Overhead vs raw bytes

+33%

+100%

+60%

Alphabet size

64

16

32

Case-sensitive

Yes (Aa)

No (most parsers)

No

URL-safe by default

No (+, /)

Yes

Yes

Manual transcription

Hard (case + similar chars)

Easy

Easy

Typical use

API payloads, JWT, embeds

Hashes, color codes, MAC addresses

TOTP secrets, ULIDs

Use base64 when you want maximum compactness and the payload travels through systems that preserve case (HTTP headers, JSON bodies, XML). Use the URL-safe variant (- / _ instead of + / /) when the payload sits in a URL path or query parameter.

Use hex when the data is transcribed or read by humans (cryptographic hashes, debugging output, error codes) or when the parsing layer is case-insensitive (CSS colors, MAC addresses, IPv6 literals). The 2× size cost is irrelevant for short fingerprints and the human-readability is worth it.

Use base32 when you need URL-safety + case-insensitivity + better-than-hex compactness. TOTP shared secrets (RFC 6238) are the canonical example — they get printed in QR codes that may degrade and typed by humans into authenticator apps. ULID ids use Crockford-base32 for the same reasons.

For payloads larger than a few KB the size difference becomes meaningful: a 1MB blob is 1.33MB in base64 vs 2MB in hex. For payloads under 100 bytes the overhead is irrelevant — pick the alphabet that fits the channel.

Error codes

Code

When it fires

Recovery

INPUT_EMPTY

input empty

Provide a non-empty string

INPUT_MALFORMED

Decode mode and input is not valid base64

Verify the input is a base64 string

INPUT_INVALID_TYPE

variant value outside the supported set

Use one of the three documented variants

When NOT to use this tool

For binary file encoding (image → base64 for embedding), use image_to_base64 — it handles format conversion, resizing, and LLM-vision message blocks alongside the encoding. This tool is the generic base64 codec; the image-specific tool is the right surface for image workflows.

For non-base64 binary-to-text encodings (base32, base58, base85, hex), use dedicated encoders.
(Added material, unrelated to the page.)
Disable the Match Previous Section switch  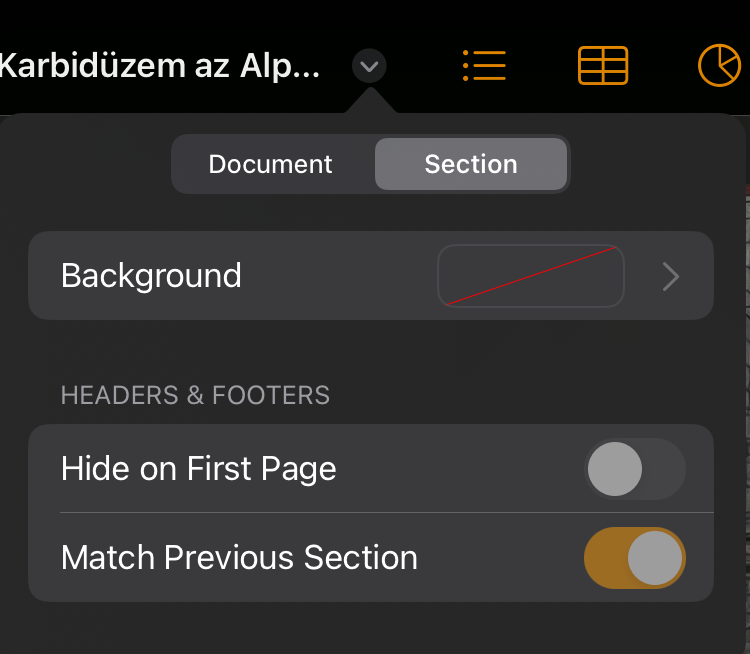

Base64 is the most common but not the only option.

Performance notes

Typical execution: under 2ms for inputs under 100KB. Identify mode adds 1-3ms for the content-type detection. Deterministic — same input + same variant produce byte-identical output, so REST responses are Edge-Cache eligible.

Try it now

Base64 Codec

Encode, decode, and identify base64 with auto-detection

FAQ

Frequently asked questions

What's the difference between standard and URL-safe?

Standard uses + and / as the special characters and = for padding. URL-safe uses - and _ instead, and typically omits padding. URL-safe is required when the base64 string lands in a URL path or query parameter; standard works everywhere else.

How does identify mode classify content?

Magic-byte detection for images, JSON.parse for JSON, three-segment dot structure for JWT, BEGIN-marker detection for PEM, printable-character ratio for plain text. The classification is heuristic; an opaque blob that happens to look like JSON gets classified as JSON.

Can I encode binary?

For arbitrary binary input the tool accepts inputEncoding: 'binary' and treats the string as raw bytes. For image-specific binary encoding (PNG, JPEG, vision-API formatting), use image_to_base64 — it handles format conversion and provider-specific output blocks.

Why does my JWT identify as base64 instead of JWT?

JWT detection needs the three-segment dot structure. A token with the signature removed (header.payload only) is classified as base64. Pass the full three-segment token for JWT-specific parsing.